No digo esto como una excusa facilona porque no podía viajar en aquellos días. En el vacío del verano aprendes cosas nuevas de tu ciudad y la sabes apreciar de otra manera. Y sin añadir la falta de ruido y la bajada de los niveles de contaminación que se producen al no circular tantos vehículos. Puedo asegurar que en las tardes del fin de semana de aquellas fechas, a partir de las ocho de la tarde, llegaba a escuchar el silencio, “eso” tan extraño que ya solo se puede sentir en las despobladas zonas rurales y, quizá también, en las alejadas montañas.

Aconsejo irse a leer o a pasar el rato a los jardines y a los parques. Con el buen tiempo y el escaso trasiego, estas zonas se convierten en unos lugares para encontrar la serenidad. Puedo decir que en ellos pude leer y hasta escribir muchas tardes en mi libreta sin que nada ni nadie me perturbara, asunto casi imposible en días normales. Recuerdo que llegué a estar en un parque hasta toda una tarde entera escribiendo desde las cuatro hasta la caída del sol, y solo dejé de hacerlo porque ya no había luz suficiente como para seguir escribiendo ni leyendo.

Además, la gente que se queda en la ciudad parece distinta. Está mucho más relajada, sosegada, más amable y cariñosa. Caminan por las calles más despacio, contemplando la belleza que su ciudad posee y que ya habían olvidado. Se dibuja en sus rostros la ausencia de tensión; lucen sonrientes, bronceados. Todo cambia en la ciudad en este tiempo, y quien se queda lo sabe. 
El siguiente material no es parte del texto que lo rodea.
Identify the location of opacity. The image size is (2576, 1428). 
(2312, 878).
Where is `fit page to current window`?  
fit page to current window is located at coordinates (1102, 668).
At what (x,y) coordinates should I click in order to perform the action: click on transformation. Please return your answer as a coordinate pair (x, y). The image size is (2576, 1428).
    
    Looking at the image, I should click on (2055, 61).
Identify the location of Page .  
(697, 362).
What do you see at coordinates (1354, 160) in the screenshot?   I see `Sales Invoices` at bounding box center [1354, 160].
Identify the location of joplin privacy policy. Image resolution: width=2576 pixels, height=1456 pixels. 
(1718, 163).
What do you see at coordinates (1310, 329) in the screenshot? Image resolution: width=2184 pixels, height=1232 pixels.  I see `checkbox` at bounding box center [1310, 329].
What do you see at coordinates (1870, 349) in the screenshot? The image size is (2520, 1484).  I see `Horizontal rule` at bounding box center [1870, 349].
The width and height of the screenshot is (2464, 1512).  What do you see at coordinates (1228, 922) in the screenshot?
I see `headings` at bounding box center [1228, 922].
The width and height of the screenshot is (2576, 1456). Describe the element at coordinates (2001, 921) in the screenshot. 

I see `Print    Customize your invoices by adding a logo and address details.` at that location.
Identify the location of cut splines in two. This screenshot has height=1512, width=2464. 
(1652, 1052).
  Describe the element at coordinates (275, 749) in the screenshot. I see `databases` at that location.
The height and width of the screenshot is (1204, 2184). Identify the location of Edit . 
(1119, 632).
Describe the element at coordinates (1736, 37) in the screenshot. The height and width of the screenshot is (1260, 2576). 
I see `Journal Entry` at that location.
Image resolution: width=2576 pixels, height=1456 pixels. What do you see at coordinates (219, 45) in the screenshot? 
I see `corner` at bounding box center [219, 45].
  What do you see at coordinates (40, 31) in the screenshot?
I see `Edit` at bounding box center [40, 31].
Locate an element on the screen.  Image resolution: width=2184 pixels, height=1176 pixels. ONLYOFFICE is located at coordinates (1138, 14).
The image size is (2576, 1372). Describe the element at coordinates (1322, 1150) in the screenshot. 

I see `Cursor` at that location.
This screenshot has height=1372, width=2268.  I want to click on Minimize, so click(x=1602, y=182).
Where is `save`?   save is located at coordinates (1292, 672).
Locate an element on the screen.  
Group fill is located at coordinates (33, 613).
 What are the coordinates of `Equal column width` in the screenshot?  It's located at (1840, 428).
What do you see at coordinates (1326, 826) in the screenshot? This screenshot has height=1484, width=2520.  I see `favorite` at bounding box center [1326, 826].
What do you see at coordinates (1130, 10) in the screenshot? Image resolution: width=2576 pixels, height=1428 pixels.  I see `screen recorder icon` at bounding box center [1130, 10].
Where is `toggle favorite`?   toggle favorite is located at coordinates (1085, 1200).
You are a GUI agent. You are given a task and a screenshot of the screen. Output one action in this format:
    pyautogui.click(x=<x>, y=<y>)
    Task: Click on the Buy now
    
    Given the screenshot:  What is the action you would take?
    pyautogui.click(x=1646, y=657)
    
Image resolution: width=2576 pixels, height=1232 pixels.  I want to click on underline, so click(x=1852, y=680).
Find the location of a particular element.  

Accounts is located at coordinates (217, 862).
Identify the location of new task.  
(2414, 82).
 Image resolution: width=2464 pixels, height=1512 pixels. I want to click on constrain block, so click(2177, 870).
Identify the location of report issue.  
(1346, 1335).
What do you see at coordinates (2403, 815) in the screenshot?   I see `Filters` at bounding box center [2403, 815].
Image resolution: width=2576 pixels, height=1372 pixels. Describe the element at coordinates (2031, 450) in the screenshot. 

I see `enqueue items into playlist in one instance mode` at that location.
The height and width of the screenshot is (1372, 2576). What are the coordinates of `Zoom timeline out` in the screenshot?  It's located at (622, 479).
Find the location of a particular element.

A pesar de que muchos se llevarán las manos a la cabeza, merece la pena permanecer en tu ciudad. Es también un ambiente perfecto para los artistas, para los escritores; esos seres tan extraños. Hay mucha literatura en las ciudades casi desiertas, iluminadas por el tórrido sol, iluminadas por maravillosos atardeceres. Las urbes se vuelven amigas y cómplices; Valladolid también, y lo echo de menos. Quizá debería plantearme no irme a ninguna parte y volver a sentir todas aquellas cosas que hacían que tuviera unas verdaderas vacaciones sin salir de casa, en un oasis de cemento.